Book We're Talking About This Week

The Faraway Nearby by Rebecca Solnit
$25.95, Viking
Published on June 13th, 2013

What is it about?
This non-fiction book is a beautiful, meandering look at stories, writing, family and memory, told by Solnit as she navigates her mother's Alzheimer's disease, her own cancer scare, the people of Iceland and a room filled with apricots.

Why are we talking about it?
This is one of more beautifully written books we've read this year, filled with insight and gut-wrenching phrases. It is simple to read, yet generates complex reactions in the reader. If you enjoy stories and storytelling, this book will expand your understanding of them, and yourself.

Who wrote it?
Rebecca Solnit is a San Francisco-based writer and activist who writes about culture, landscapes, cities and human rights. She writes for TomDispatch among many other outlets. Her book River of Shadows, about photography pioneer Eadweard Muybridge and California, won the National Book Critics Circle Award in 2001.

Who will read it?
People who love the psychogeographic-style writing of authors such as W.G. Sebald and Geoff Dyer, and the poetic phrasing and feminine sensibility of Terry Tempest Williams. People who love reading, and thinking about reading. People who don't mind narratives that deliberately repeat and echo their themes as they walk around an idea.

What do the reviewers say?

The Guardian: "The Faraway Nearby is a finely-wrought, intense and eloquent manifesto for hearing stories – and making them up."

Slate: "The book is a lovely one that, not unlike Joan Didion’s The Year of Magical Thinking, may bring many readers catharsis or consolation. But its universality feels somewhat hollow. One loves Solnit more for her intelligence and her uprightness than for the broadness of her appeal."

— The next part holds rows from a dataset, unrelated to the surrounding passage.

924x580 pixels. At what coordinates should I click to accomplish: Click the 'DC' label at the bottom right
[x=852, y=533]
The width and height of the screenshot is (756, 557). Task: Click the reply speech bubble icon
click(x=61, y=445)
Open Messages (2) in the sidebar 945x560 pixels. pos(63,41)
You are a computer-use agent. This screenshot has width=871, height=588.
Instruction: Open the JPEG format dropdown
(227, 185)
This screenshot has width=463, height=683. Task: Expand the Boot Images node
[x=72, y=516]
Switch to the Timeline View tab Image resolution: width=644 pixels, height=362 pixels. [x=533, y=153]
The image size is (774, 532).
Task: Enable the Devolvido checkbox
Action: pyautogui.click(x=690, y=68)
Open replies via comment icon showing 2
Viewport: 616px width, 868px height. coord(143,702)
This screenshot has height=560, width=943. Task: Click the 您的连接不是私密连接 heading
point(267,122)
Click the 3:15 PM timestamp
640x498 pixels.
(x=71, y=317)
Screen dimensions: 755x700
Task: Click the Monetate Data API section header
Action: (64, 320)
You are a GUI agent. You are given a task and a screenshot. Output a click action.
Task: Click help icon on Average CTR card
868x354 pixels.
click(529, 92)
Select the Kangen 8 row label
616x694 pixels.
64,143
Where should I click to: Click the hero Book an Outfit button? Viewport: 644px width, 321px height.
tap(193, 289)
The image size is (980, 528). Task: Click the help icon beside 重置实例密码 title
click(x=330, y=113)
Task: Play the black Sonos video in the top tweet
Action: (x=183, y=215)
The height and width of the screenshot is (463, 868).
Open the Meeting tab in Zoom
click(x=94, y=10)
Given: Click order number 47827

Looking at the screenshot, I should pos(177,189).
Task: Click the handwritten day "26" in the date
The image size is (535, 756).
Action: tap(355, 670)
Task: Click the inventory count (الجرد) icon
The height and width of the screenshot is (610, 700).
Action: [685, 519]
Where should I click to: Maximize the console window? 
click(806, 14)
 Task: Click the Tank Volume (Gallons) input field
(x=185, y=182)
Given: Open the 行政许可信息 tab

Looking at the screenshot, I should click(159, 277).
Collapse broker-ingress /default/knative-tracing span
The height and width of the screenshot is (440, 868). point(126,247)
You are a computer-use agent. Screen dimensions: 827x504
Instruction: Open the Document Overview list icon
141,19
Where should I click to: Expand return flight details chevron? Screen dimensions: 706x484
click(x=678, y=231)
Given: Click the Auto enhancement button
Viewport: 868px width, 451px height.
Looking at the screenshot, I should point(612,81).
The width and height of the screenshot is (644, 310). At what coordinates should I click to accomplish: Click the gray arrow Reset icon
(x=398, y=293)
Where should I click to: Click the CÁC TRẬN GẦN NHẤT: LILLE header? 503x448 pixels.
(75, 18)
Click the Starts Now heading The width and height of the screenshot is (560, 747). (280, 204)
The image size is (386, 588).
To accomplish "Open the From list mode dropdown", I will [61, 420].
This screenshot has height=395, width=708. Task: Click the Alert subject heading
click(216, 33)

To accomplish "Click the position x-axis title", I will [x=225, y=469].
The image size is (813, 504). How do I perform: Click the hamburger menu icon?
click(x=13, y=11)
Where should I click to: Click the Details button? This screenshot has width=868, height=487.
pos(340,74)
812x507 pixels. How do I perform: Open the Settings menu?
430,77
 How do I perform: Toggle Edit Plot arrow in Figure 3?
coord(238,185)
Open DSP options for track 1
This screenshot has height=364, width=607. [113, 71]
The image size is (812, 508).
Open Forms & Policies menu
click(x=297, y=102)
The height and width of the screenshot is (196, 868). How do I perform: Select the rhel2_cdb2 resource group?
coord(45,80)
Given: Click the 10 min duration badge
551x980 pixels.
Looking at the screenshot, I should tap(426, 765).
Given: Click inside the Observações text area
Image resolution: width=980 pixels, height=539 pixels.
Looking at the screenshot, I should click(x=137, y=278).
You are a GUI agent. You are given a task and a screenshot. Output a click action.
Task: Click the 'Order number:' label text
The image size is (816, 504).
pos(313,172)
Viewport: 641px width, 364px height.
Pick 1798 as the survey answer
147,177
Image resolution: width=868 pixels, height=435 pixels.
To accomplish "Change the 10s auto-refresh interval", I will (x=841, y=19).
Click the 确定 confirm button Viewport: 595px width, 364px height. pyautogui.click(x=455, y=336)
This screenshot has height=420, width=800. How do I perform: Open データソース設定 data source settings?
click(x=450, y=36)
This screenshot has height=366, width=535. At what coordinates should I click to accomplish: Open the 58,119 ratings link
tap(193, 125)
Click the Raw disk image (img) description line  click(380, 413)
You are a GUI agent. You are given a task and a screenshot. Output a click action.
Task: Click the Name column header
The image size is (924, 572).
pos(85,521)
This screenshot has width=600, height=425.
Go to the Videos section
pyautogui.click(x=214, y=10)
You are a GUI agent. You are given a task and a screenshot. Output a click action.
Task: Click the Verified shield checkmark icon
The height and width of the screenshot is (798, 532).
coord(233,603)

New Statesman: "Solnit, always a voyager of large terrains, here seems sometimes hobbled by her own story and sometimes too keen to shuck it off and escape into what she has called elsewhere the blue of distance... Perhaps the best way of approaching The Faraway Nearby is as a work in progress – signs and way posts from a road still being travelled."

Impress your friends:
"From The Faraway, Nearby" is the title of a 1938 painting of an animal skull by Georgia O'Keeffe.

Opening lines
What's your story? It's all in the telling. Stories are compasses and architecture; we navigate by them, we build our sanctuaries and our prisons out of them, and to be without a story is to be lost in the vastness of a world that spreads in all directions like arctic tundra or sea ice. To love someone is to put yourself in their place, we say, which is to put yourself in their story, or figure out how to tell yourself their story.

Typical passage:
In this folding up of great distance into small space, the labyrinth resembles two other manmade things: a spool of thread and the words and lines and pages of a book. Imagine all the sentences in this book as a single thread around the spool that is a book. Imagine that they could be unwound; that you could walk the line they make, or are walking it. Reading is also traveling, the eyes running along the length of an idea, which can be folded up into the compressed space of a book and unfolded within your imagination and your understanding.